** START OF Extract provided **
It is a good thing in cars with modern oiling systems designed for use with detergent oil and any trash in the oil is kept in suspension to be caught by the oil filter before it can get to the bearings and lifters.

 

Not such a good thing for obsolete engine designs that used non-detergent oils for decades and have oil systems designed for non-detergent oil,where any trash is supposed to just fall to the bottom of the oil pan to be drained out at oil changes.

 

This car has been sitting for decades,so any sludge in the engine is going to be rock hard and dried out,and there is bound to be water in the oil from condensation.

 

Best to just drain what is in it now and replace it with 5 quarts of 30 weight non-detergent oil,which is cheaper anyhow. A important consideration when you take into account that you should drain the oil again after getting it running and allowing it to get up to normal temperature.
** END OF Extract provided **
**Written tasks**
a) Translate this sentence from the engine oil passage into Spanish: "This car has been sitting for decades,so any sludge in the engine is going to be rock hard and dried out,and there is bound to be water in the oil from condensation."
b) Repeat the part of the engine oil passage starting with "It is a good" and going on through "bearings and lifters.".
c) Carry on writing the engine oil passage after its final sentence.
** START OF Data segment **
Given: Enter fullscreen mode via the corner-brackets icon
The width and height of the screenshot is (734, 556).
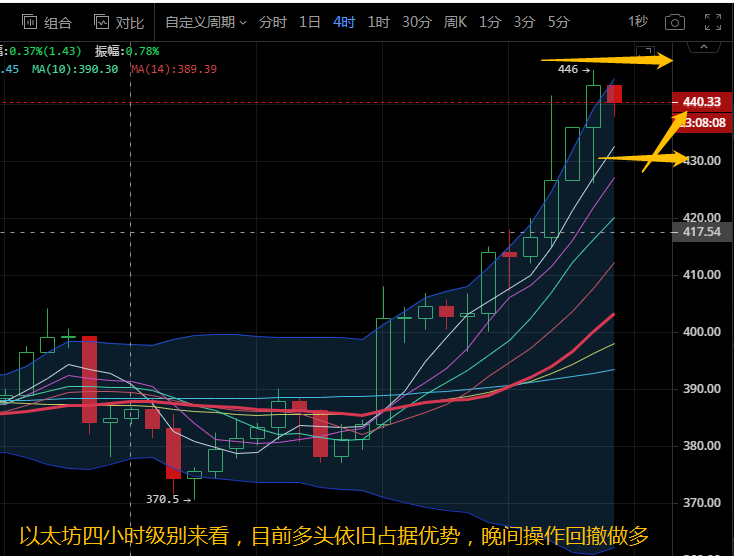Looking at the screenshot, I should point(713,22).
** END OF Data segment **
**Results of the exercise**
a) Este auto lleva décadas parado, así que cualquier lodo que haya en el motor estará duro como una piedra y reseco, y seguramente habrá agua en el aceite por la condensación.

b)
It is a good thing in cars with modern oiling systems designed for use with detergent oil and any trash in the oil is kept in suspension to be caught by the oil filter before it can get to the bearings and lifters.

c)
Drain it again as soon as you shut the engine down,and then refill it with another 5 quarts of 30 weight non-detergent. Drive it around for a while and see how it does. Once you have it running and sorted out,you could consider dropping the base pan and cleaning out all the old sludge and trash in it and the oil pickup before putting non-detergent oil in it. You will already have the worse of the old trashy oil out of the engine by then and swapping to a detergent oil will be safer.

 

I did this to a 57 Ford tractor I bought from somebody else who had bought it and started running detergent oil in it. I didn't know he  had done this and as I watched the oil pressure drop from 40 psi at idle to less than 5 lbs at any RPM,I figured the bearings were bad and the previous owner had STP'd it to death to sell it. I needed to run the bush hog right then,so I decided to try swapping the oil filter and the dirty oil to see if I could get by with it one more time,and the screw on filter felt like it weighed 10 lbs when it came off. It was plugged full of sludge,and the oil couldn't get past the filter.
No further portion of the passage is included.